Full examples can be acceessed in `./examples`


<a name="faq"></a>
## 🧠 FAQ
### Is generating synthetic unit-record data in this way actually accurate?
Well, it depends on your use case and the quality of your inputs. Ideally, you should work with real unit-record data. However, in practice, this isn't always feasible (i.e., in New Zealand, if you live far away from a Stats NZ IDI data lab). This utility provides a method to statistically link different aggregated, published population benchmarks together. This allows you to build out full data pipelines and prototype products locally before taking your code into a restricted environment.

### Maximizing accuracy?
The accuracy of the synthetic output depends heavily on task design. The more shared variables (covariates) present in your reference data to condition the probabilities, the closer the synthetic distribution will mirror reality.

Also, you can run the process multiple times to capture inherent uncertainties.

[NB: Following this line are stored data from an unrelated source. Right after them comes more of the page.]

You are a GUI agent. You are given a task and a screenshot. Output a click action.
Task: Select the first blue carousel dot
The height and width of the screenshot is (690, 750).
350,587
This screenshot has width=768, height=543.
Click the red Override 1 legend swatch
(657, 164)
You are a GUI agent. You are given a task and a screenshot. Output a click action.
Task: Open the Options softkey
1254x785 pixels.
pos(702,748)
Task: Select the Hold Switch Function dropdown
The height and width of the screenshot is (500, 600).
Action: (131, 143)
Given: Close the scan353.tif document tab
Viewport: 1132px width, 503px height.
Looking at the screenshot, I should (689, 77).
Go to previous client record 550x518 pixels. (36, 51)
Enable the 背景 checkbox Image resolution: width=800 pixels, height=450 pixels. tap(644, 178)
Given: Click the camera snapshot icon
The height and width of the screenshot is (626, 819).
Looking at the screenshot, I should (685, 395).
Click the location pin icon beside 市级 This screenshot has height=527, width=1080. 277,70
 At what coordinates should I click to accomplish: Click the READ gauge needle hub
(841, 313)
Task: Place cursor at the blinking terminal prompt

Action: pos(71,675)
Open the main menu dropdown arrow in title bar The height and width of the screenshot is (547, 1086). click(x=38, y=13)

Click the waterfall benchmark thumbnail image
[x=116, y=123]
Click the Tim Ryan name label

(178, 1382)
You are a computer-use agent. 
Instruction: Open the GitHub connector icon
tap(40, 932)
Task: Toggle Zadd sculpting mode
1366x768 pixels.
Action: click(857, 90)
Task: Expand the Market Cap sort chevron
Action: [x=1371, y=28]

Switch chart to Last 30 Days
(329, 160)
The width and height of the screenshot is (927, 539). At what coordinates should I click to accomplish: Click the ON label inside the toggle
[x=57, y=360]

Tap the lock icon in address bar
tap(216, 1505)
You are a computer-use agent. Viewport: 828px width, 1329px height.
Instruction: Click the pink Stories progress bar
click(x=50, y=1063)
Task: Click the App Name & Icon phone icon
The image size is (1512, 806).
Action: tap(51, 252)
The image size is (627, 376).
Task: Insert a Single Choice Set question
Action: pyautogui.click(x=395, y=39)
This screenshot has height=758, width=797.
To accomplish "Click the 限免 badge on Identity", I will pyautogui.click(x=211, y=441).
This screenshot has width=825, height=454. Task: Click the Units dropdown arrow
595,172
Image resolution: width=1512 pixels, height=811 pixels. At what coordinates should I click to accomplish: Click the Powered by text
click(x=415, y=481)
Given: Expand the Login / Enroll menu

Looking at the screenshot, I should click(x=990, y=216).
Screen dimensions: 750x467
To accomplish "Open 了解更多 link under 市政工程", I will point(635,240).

### Are we doing any prediction modelling here ?
It is out of scope at the moment. If certain covariate values are missing from the reference data to condition the probabilities, the process simply ignores those missing values when linking the reference data to the seed data (for example, if the reference data does not contain income information for children, when integrating the reference data into the seed population data, the integrated data will just set the income for children as NaN). The reason is that many covariates in these datasets are categorical, and applying simple prediction models can struggle to capture the nuances and introduce unwanted noise or uncertainty into the output data. However, you are welcome to apply your own predictive models to handle missing data prior to running this process if your use case requires it.